• **Text block**
----------
And there’s been a lot of, I would Call-IT, competitive turbulence that I believe is playing to our favor because of our stability, because of our predictability. When I’m out with customers, I mentioned this on our last call, I just was out with a — another contractor last week and heard the very same sentiment, which is who would have thought that simply doing what you say you will do in an environment where there’s so much volatility and uncertainty, you guys show-up and you’re focused on our success.
So I think in this environment, the backdrop of we’ve been stable for decades, you combine that with the macro and some of the competitive choppiness. And then, yes, there is an opportunity there to continue to focus on the fundamentals relative to-market share, new business wins, making sure that we are securing the best possible market position. So it is a unique point in time and we’re not going to — never let a crisis go to waste.
We’re not going to let this environment go to waste. Let me now pivot to your question on the CBG side. Maybe, Jim, I’ll start with you.
James R. Jaye
Yeah, good morning, Jeff. This is Jim. Yeah, on CBG, we did have the store closures as you pointed out. Those were really transitions from company-owned stores to dedicated dealers. So the channel continues to evolve down in Brazil and that was the pivot that we made down there.
Your question around the price and consumer brand, I’ll remind you, it’s price-mix. So there’s also a mix element in there. You saw that the Europe piece was higher this year than the North-America piece and the Latin-America piece. There was a little bit of mix impact there and maybe a little bit of price-mix in Latin-America. And thank you for the questions, Jeff.
Jeffrey Zekauskas
Yeah. You.
----------
• **Excerpted data**

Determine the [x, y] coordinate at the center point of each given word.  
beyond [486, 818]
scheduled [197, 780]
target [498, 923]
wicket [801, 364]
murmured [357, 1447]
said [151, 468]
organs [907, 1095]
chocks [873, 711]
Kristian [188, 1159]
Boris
----------
• **Objective 1**
Which geographic places (regions or countries) does the earnings call excerpt name? List each once.
• **Objective 2**
Add -99 to every coordinate number in the answers and write out the rows again in full, requests included. Begin at the row that has "wicket [801, 364]" and stop after the last of the rows.

• **Written reply 1**
Brazil, Europe, North-America, Latin-America

• **Written reply 2**
wicket [702, 265]
murmured [258, 1348]
said [52, 369]
organs [808, 996]
chocks [774, 612]
Kristian [89, 1060]
Boris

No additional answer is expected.